— Task prompt —
Please pick up the blog discussion below on meditation and the path in time, and continue it after its last sentence.

— Quoted passage —
>>>

But your question betrays an ambiguity. We can’t answer to a Buddhist and satisfy a Christian, and vice versa. So the question fails, and waits upon its possible clarification.
I dealt with this in the first post on this blog (and before that at Darwiniana): there are only two ways, the movement in time, and the movement beyond or out of time. Sometimes we find the first by pursuing the second, but, as with the fourth way, we rarely find the first by itself, because the ‘path’ and the ‘passage of time’ are not distinct, hence there is, is not, a ‘path’ that is other than the passage of time, which may lead somewhere, or nowhere.
The path through time requires ‘will’, and we must find that, or be objects in time, a not very promising possibility.
As to paths, the Buddhists answered, of course, with a non-answer: meditation, which was simply a form of waiting on a new question, through the attempt to rescue the key to the whole issue, the power of attention.
We have cited Christopher Calder, with his essays on Rajneesh. He also had a page about meditation, to be taken with some circumspection, and yet he survived Rajneesh with a discipline of meditation, somehow. Good for him. It’s incredible, but Rajneesh nearly destroyed meditation, for his students, and the rest.
But meditation, what is that? Let’s say it is just sitting for a period of time. Note the cleverness of it: it is the path in time, perhaps the path beyond time will appear, else…
So note the point. Meditation isn’t the answer, it is just the path in time…
sillykitty said,
06.09.08 at 4:41 pm
as far as non-answers go, that was an exquisite one, or several. a lot to think about. thank you.
Kundabuffer said,
13.02.09 at 11:50 am
In what way was “fourth way” teaching “stolen by Gurdjieff”? Did someone else “own” it? From whom did he steal it?
And before you start in on me, I do not now, nor have I ever been a follower of Gurdjieff, his disciples, his teachings, methods, or ideas. All I will claim is that I’ve read a couple of his books, and a few of others involved with him.

<<<

— Stored items —
>>>

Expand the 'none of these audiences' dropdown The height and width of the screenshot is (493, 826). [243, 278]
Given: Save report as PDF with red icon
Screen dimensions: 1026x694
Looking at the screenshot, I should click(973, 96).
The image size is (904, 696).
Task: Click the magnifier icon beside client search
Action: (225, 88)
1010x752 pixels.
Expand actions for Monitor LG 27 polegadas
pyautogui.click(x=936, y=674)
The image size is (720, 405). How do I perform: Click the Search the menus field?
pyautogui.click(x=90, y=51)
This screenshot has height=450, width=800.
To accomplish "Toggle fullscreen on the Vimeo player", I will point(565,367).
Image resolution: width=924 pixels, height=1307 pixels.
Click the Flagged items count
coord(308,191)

<<<

— Task output —
I am simply curious about your use of words, as they betray a perception of him, or his work, that I have noticed is starting to crop up all over the place.
william said,
28.08.09 at 3:50 am
To say that Gurdjieff stole the Fourth Way makes almost zero sense to me. It’s like saying Christian Barnard STOLE his knowlege of medicine from the University of Capetown Medical School.
Nothing was stolen. Gurdjieff learned something and found that it was incumbent upon HIM to bring it to the west. Who else was going to do it? You?
nemo said,
28.08.09 at 1:08 pm
By Gurdjieff’s own declaration the ‘fourth way’ was an ancient ‘path’. And yet without specifying any history with facts, or any background, he proposes his own version of that. We are suspicious that he has taken something and substituted his own thinking.
As to you slur against me, I could have done better than Gurdjieff on many points (not much of a claim). What he did, as Rajneesh pointed out, was a hopeless failure.
The result is a mess that noone can use.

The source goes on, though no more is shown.